▸ **TASK OBJECTIVE**: Report how many lines of the listing below contain the string "potion", with case counting. Give only the number.

— BEGIN —

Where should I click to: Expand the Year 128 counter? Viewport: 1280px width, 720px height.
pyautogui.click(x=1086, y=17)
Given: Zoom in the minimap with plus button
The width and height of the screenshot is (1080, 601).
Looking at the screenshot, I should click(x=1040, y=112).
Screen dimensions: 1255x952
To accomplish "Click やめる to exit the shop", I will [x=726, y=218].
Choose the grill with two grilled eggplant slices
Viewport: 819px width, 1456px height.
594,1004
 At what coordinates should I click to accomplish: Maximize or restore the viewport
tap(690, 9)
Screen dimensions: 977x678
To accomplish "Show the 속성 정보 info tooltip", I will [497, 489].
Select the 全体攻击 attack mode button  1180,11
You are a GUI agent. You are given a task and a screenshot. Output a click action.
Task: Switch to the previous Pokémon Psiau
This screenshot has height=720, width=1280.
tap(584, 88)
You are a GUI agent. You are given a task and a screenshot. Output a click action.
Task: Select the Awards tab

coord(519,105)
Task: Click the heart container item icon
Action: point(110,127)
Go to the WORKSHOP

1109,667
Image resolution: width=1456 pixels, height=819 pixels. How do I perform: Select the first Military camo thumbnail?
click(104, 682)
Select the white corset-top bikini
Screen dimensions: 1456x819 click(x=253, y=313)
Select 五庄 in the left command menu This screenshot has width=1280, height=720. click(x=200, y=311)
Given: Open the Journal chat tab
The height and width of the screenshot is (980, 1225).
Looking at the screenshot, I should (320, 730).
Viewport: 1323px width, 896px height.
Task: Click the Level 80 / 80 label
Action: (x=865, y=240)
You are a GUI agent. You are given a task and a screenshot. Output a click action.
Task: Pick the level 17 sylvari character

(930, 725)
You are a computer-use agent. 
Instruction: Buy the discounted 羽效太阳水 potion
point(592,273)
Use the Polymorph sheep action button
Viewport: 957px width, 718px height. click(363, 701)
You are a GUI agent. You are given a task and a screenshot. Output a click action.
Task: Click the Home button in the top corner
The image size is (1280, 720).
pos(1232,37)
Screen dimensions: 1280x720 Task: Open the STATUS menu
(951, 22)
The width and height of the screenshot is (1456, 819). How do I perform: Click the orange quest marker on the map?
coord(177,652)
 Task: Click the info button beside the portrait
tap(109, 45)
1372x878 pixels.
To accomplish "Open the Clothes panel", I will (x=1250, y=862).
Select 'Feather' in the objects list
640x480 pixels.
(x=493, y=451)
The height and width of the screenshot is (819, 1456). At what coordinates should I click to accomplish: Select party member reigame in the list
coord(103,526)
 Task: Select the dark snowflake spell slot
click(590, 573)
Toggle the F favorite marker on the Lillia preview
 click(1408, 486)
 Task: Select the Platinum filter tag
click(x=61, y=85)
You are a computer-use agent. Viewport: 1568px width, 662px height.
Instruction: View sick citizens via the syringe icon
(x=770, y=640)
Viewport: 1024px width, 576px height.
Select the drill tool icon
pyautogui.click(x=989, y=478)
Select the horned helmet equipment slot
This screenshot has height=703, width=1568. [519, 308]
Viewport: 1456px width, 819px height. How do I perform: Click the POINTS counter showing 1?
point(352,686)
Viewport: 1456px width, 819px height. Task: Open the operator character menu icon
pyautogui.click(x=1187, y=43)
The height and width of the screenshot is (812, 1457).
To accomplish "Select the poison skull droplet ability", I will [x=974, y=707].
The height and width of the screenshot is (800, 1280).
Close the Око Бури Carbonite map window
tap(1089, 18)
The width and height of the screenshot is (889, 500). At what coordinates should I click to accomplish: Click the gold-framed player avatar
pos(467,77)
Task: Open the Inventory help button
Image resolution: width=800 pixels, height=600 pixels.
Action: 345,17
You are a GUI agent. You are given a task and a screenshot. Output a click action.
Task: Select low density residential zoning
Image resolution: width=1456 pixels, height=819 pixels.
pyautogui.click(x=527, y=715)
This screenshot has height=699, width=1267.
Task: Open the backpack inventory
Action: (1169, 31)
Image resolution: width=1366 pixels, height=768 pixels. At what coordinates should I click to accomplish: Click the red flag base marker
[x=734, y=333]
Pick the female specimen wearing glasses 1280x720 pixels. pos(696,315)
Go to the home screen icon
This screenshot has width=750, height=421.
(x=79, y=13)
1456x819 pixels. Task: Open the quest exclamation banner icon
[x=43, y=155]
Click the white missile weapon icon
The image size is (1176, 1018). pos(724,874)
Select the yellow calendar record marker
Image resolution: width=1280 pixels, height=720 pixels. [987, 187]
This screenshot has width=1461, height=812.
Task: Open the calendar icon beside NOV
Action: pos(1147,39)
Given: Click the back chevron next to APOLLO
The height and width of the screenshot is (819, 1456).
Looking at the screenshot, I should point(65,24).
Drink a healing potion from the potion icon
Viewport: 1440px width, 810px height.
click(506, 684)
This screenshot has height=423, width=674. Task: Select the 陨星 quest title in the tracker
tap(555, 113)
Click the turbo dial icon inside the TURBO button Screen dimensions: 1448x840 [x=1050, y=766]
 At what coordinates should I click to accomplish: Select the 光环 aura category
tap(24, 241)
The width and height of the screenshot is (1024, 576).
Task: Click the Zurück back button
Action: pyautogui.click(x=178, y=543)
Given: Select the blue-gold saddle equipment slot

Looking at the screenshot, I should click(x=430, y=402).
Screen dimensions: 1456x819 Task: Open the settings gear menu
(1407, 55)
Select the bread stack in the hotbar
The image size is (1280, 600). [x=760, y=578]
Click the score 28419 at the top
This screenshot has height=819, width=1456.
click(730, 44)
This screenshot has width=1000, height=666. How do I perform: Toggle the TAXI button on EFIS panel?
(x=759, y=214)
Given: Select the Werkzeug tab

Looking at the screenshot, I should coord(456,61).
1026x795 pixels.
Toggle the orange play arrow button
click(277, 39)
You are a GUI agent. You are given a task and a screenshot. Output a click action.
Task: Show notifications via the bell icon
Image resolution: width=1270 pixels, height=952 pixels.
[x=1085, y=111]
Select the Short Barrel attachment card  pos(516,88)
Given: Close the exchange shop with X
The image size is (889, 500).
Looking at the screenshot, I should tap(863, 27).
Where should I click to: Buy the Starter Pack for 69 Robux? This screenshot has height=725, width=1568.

— END —

▸ **OUTPUT OF THE TASK**: 2